**EXERCISE BRIEF**
The answer is one number: how many lines in the data below hold "agent".

━━━ DATASET

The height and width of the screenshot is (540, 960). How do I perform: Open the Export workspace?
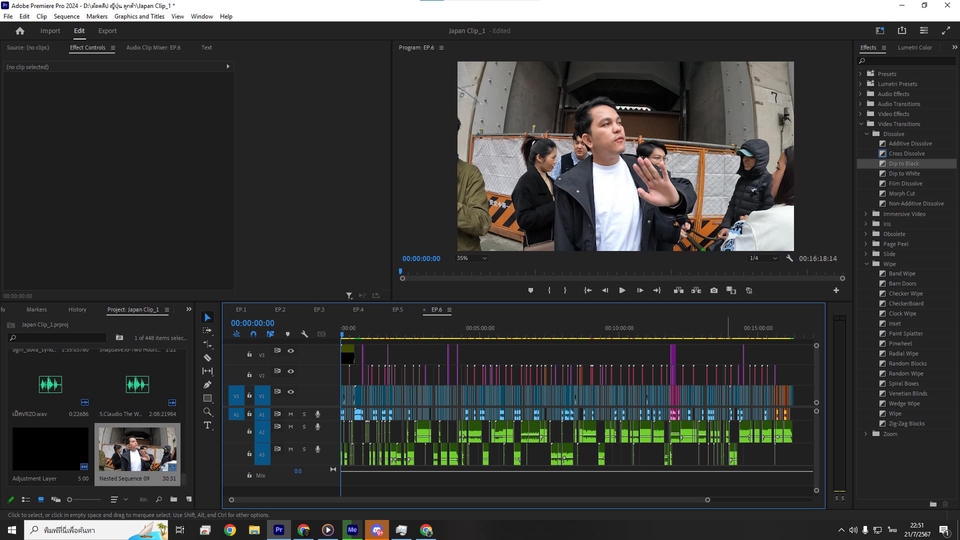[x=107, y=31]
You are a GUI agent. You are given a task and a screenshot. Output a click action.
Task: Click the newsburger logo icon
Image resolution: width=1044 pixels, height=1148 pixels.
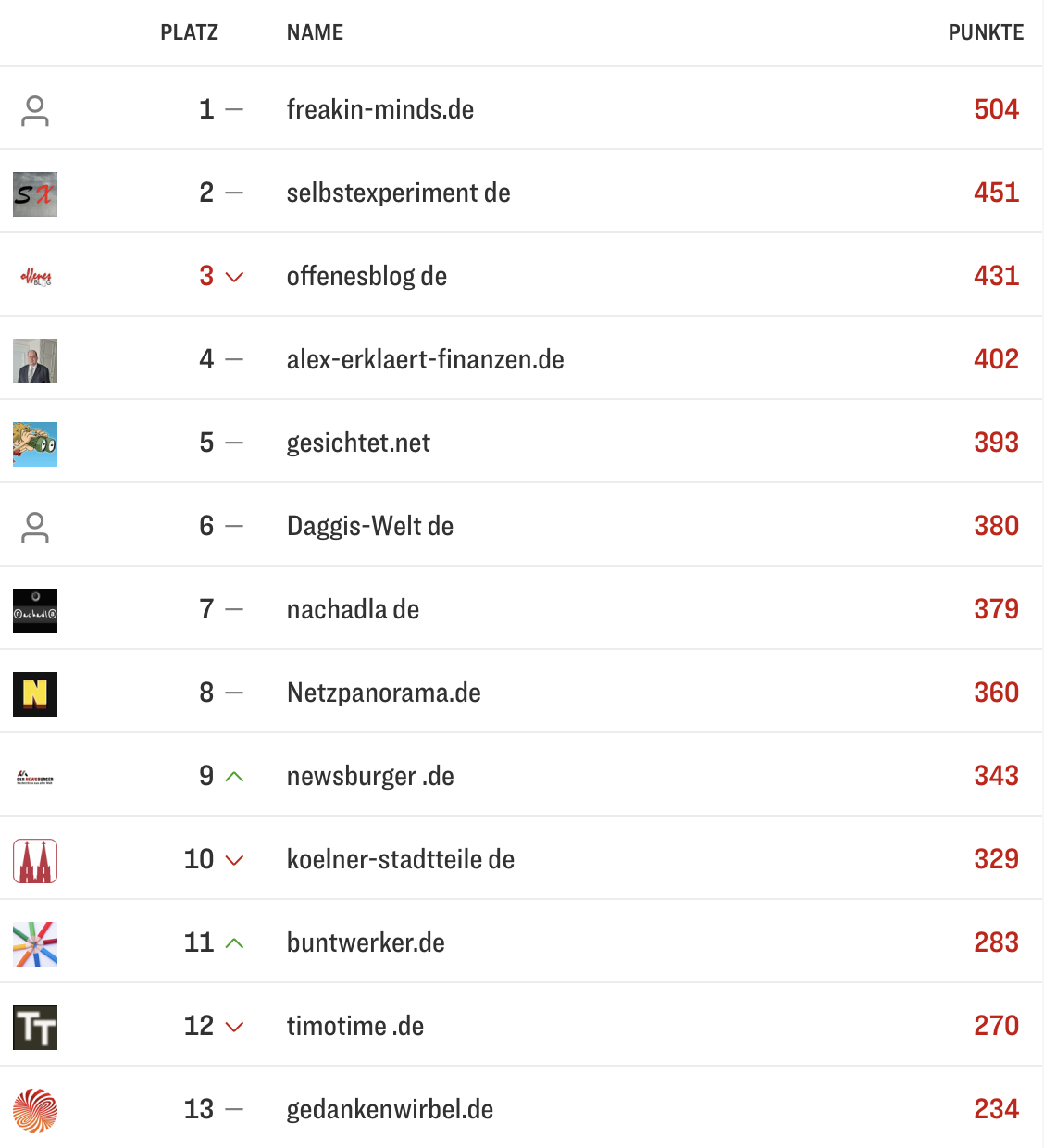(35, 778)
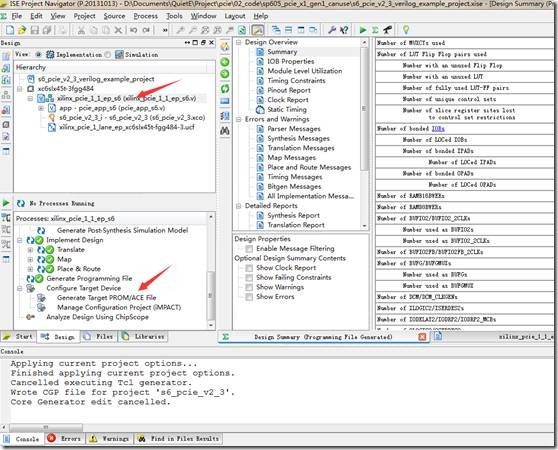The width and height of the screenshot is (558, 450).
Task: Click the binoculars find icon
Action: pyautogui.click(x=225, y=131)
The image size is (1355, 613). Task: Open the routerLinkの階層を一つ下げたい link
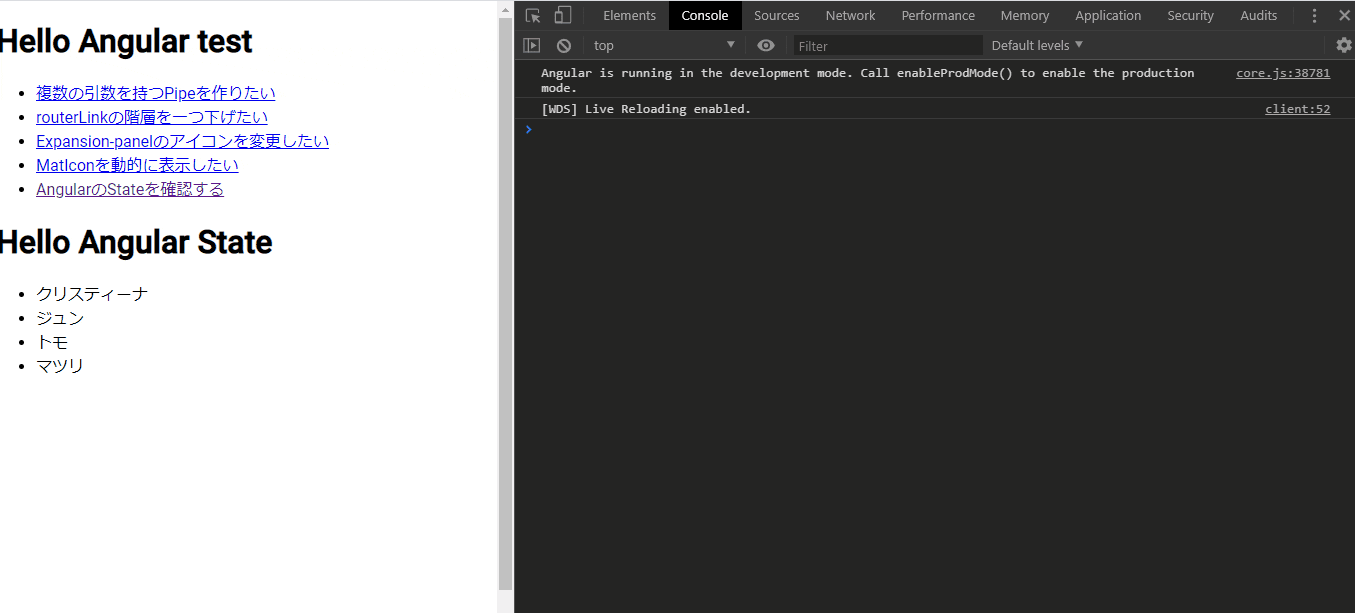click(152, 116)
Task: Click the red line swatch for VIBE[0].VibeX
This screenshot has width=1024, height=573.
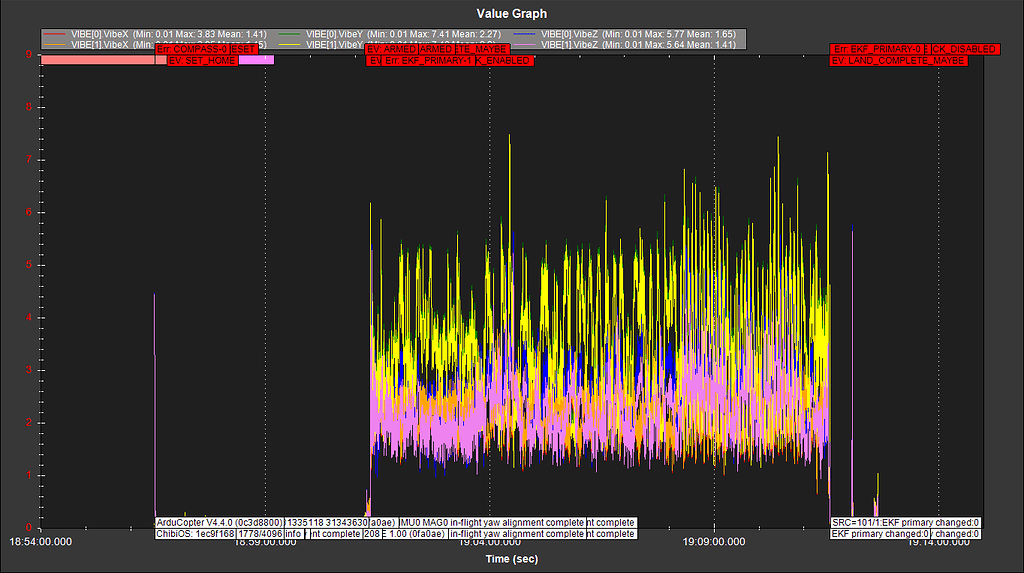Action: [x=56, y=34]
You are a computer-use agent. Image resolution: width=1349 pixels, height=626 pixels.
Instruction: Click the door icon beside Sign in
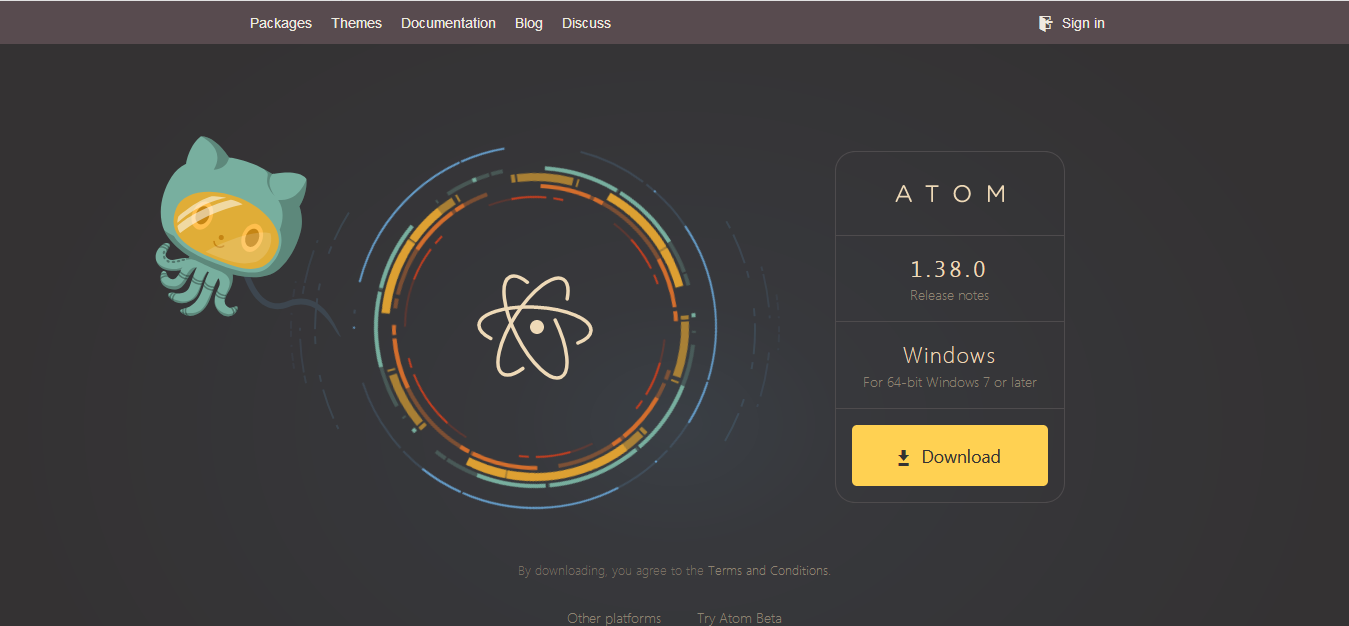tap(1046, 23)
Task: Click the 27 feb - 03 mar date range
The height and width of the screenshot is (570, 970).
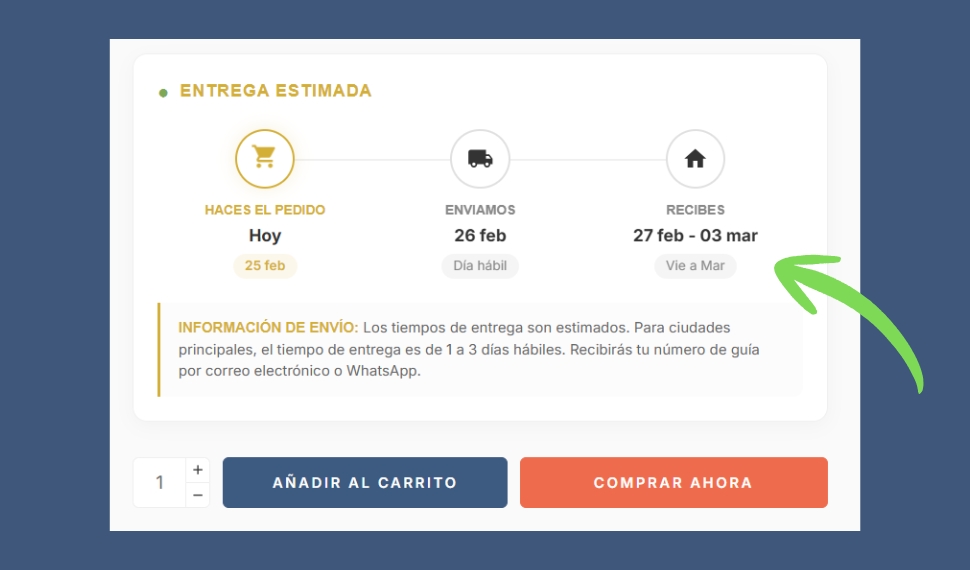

━━━━━━

**WRITTEN RESPONSE**
2